Arriba, el páramo, oreado y monótono y al final en El Picacho la ermita de la Virgen Dulce, construida hace unos 25 años, `promocionada por un cura del pueblo y construida con dinero de colectas para conmemorar la llegada del Papa a España. Cuatro paredes de piedra y cemento y un pórtico abierto, soportado por una columna reutilizada de algún otro edificio y un pilar de factura distinta, constituyen el edificio. Una espadaña pequeñita con una campana también pequeña corona el tejado. De la campana cuelga una soga con nudos que incita a tirar de ella para voltearla. Así es. La campana no dejó de tocar mientras descansamos y nos comemos “la acostumbrada magdalena”. Desde el Picacho se ve la confluencia del afluente Ungría en el Tajuña. Son vallecillos bordeados por cuestas de páramo, cuya altura coincide nada más que se echa la vista al horizonte. En las cuestas se distinguen perfectamente los estratos según el diferente color de la arcilla, Arriba, la caliza de páramo, blanca u dura. Todo un ejemplo de relieve horizontal, formado por depósitos de aluviones erosionados en el Sistema Central e Ibérico en la Era Terciaria, en el que se han encajado los ríos citados.

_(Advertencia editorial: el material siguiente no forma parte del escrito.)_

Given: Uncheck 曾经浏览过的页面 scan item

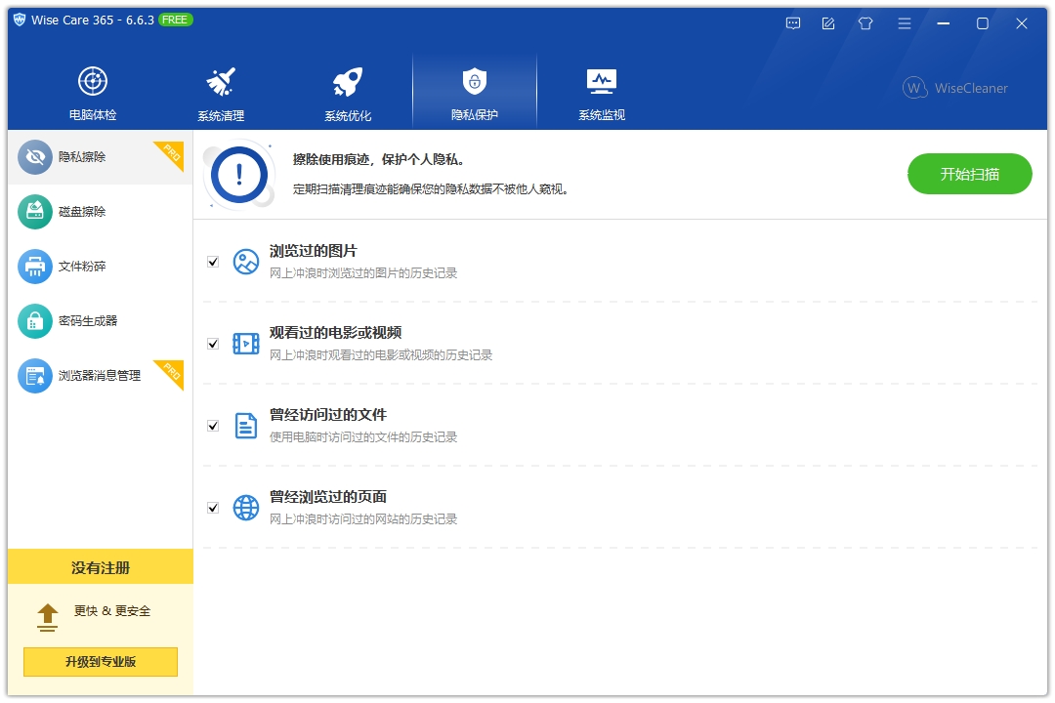Looking at the screenshot, I should [212, 507].
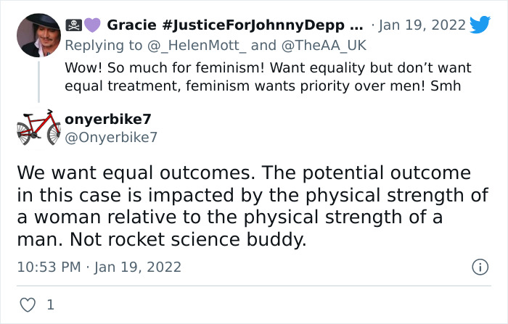Image resolution: width=508 pixels, height=324 pixels.
Task: Open the red bicycle avatar of onyerbike7
Action: 38,128
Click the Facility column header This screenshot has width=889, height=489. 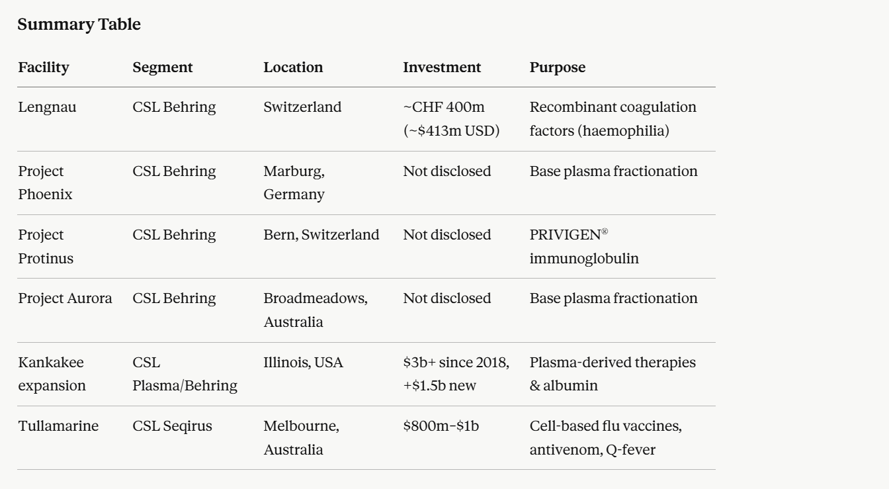point(44,67)
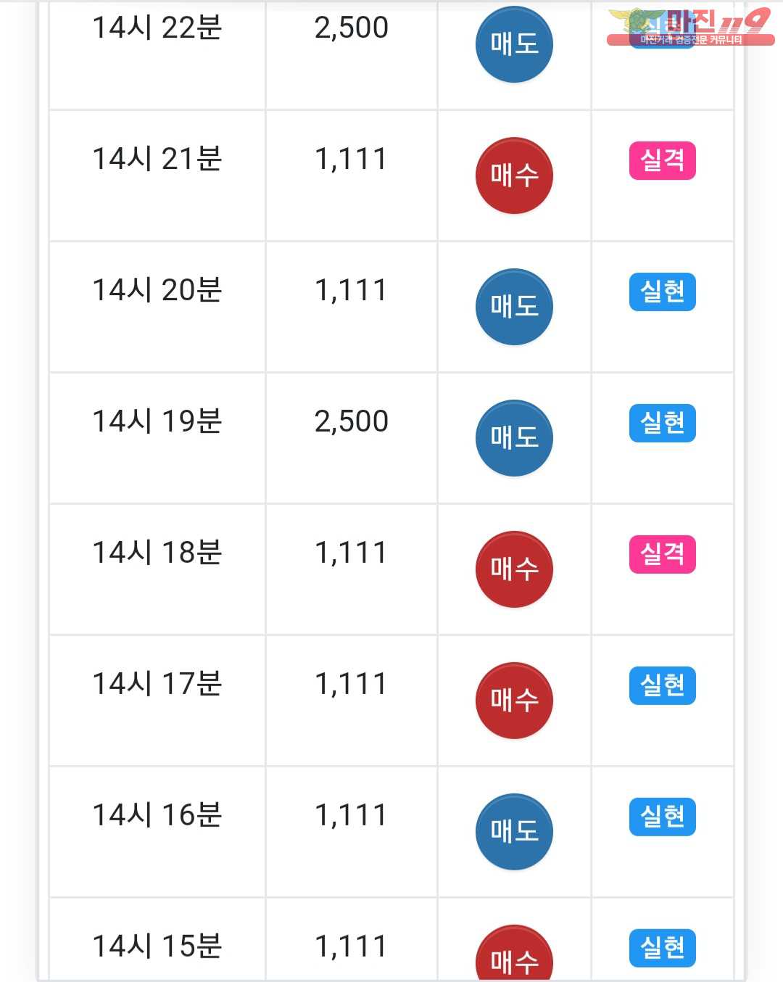Click the 1,111 amount at 14시 16분
Screen dimensions: 783x982
(x=352, y=815)

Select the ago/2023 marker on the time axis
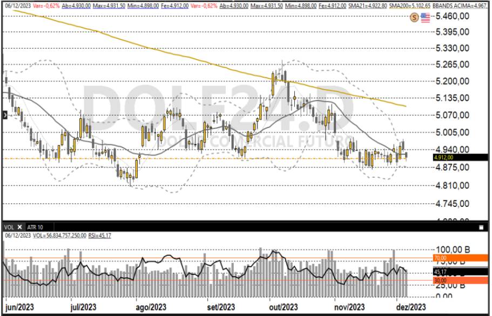pyautogui.click(x=151, y=307)

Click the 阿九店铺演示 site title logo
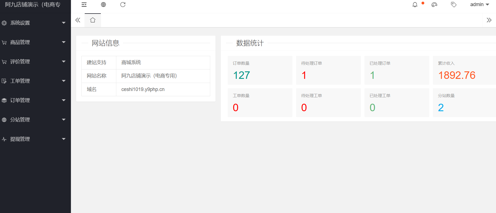33,5
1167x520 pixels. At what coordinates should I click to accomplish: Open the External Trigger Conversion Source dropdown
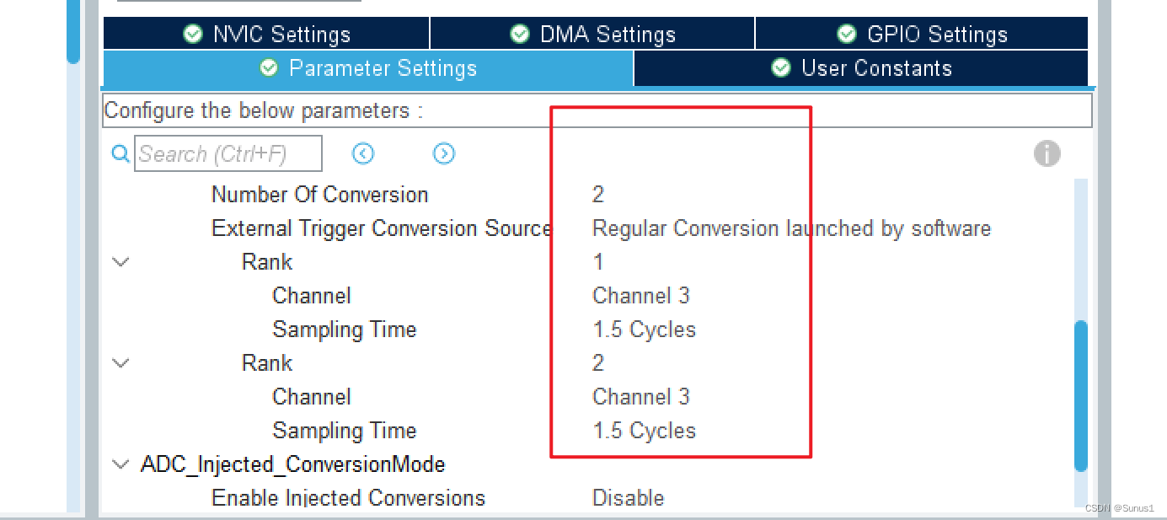792,228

La bajada del páramo a la vega, fue casi vertical, por la cuesta, entre torrenteras y cárcavas, disimuladas por la repoblación de pinos. Cruzada la vega, de nuevo, la subida a Horche por un antiguo camino empedrado, ya desusado. Faltaba lo más importante: la degustación de migas, costeadas, preparadas y servidas por la tesorera del Club. Las migas con bonito, pimiento, huevo y torreznillos estaban para rechuparse los dedos. El vino, artesanal, cosecha de la casa. Después chorizos, café, tarta, orujo y whisqui con hielo. Finalmente, unas palabras de la presidenta del Club. Aplausos, tertulia y bla, bla, bla…
Una hora después, cada mochuelo a su olivo.